DATA FOR ANALYSIS:
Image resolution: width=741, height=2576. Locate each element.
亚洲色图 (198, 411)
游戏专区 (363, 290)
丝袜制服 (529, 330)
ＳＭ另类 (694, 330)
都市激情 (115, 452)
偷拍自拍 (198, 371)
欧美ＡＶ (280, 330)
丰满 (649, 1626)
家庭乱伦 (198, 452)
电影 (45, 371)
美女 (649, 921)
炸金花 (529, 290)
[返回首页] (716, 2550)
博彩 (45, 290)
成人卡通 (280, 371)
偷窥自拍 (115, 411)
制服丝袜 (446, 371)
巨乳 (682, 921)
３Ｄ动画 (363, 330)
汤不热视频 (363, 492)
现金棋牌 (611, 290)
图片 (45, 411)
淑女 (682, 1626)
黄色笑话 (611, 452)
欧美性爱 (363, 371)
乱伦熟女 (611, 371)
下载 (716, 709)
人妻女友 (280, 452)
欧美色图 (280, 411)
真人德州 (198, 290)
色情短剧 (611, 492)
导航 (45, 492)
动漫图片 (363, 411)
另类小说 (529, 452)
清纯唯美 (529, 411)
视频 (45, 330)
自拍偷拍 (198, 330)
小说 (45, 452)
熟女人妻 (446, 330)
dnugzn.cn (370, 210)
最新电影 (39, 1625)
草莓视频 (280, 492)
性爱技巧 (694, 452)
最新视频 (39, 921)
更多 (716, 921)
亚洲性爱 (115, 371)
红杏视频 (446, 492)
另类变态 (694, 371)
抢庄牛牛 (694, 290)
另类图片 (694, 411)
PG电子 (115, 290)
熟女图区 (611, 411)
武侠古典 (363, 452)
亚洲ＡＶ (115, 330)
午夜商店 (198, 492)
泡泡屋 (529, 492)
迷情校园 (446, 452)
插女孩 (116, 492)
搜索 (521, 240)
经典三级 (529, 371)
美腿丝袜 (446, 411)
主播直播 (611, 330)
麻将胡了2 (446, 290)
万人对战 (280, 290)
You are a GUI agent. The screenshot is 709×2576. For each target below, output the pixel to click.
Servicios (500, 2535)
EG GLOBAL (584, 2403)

THE TASK:
The whole listing above is to be restated word for word.

EXPECTED OUTPUT:
Image resolution: width=741, height=2576. Locate each element.
亚洲色图 (198, 411)
游戏专区 (363, 290)
丝袜制服 (529, 330)
ＳＭ另类 (694, 330)
都市激情 (115, 452)
偷拍自拍 (198, 371)
欧美ＡＶ (280, 330)
丰满 (649, 1626)
家庭乱伦 (198, 452)
电影 (45, 371)
美女 (649, 921)
炸金花 (529, 290)
[返回首页] (716, 2550)
博彩 (45, 290)
成人卡通 (280, 371)
偷窥自拍 (115, 411)
制服丝袜 (446, 371)
巨乳 (682, 921)
３Ｄ动画 (363, 330)
汤不热视频 (363, 492)
现金棋牌 (611, 290)
图片 (45, 411)
淑女 (682, 1626)
黄色笑话 (611, 452)
欧美性爱 (363, 371)
乱伦熟女 (611, 371)
下载 (716, 709)
人妻女友 (280, 452)
欧美色图 (280, 411)
真人德州 (198, 290)
色情短剧 (611, 492)
导航 (45, 492)
动漫图片 (363, 411)
另类小说 (529, 452)
清纯唯美 (529, 411)
视频 (45, 330)
自拍偷拍 (198, 330)
小说 (45, 452)
熟女人妻 (446, 330)
dnugzn.cn (370, 210)
最新电影 (39, 1625)
草莓视频 (280, 492)
性爱技巧 (694, 452)
最新视频 (39, 921)
更多 (716, 921)
亚洲性爱 (115, 371)
红杏视频 (446, 492)
另类变态 (694, 371)
抢庄牛牛 (694, 290)
另类图片 (694, 411)
PG电子 (115, 290)
熟女图区 (611, 411)
武侠古典 (363, 452)
亚洲ＡＶ (115, 330)
午夜商店 (198, 492)
泡泡屋 (529, 492)
迷情校园 (446, 452)
插女孩 (116, 492)
搜索 (521, 240)
经典三级 (529, 371)
美腿丝袜 (446, 411)
主播直播 (611, 330)
麻将胡了2 (446, 290)
万人对战 (280, 290)
You are a GUI agent. The screenshot is 709×2576. For each target below, output the pixel to click.
Servicios (500, 2535)
EG GLOBAL (584, 2403)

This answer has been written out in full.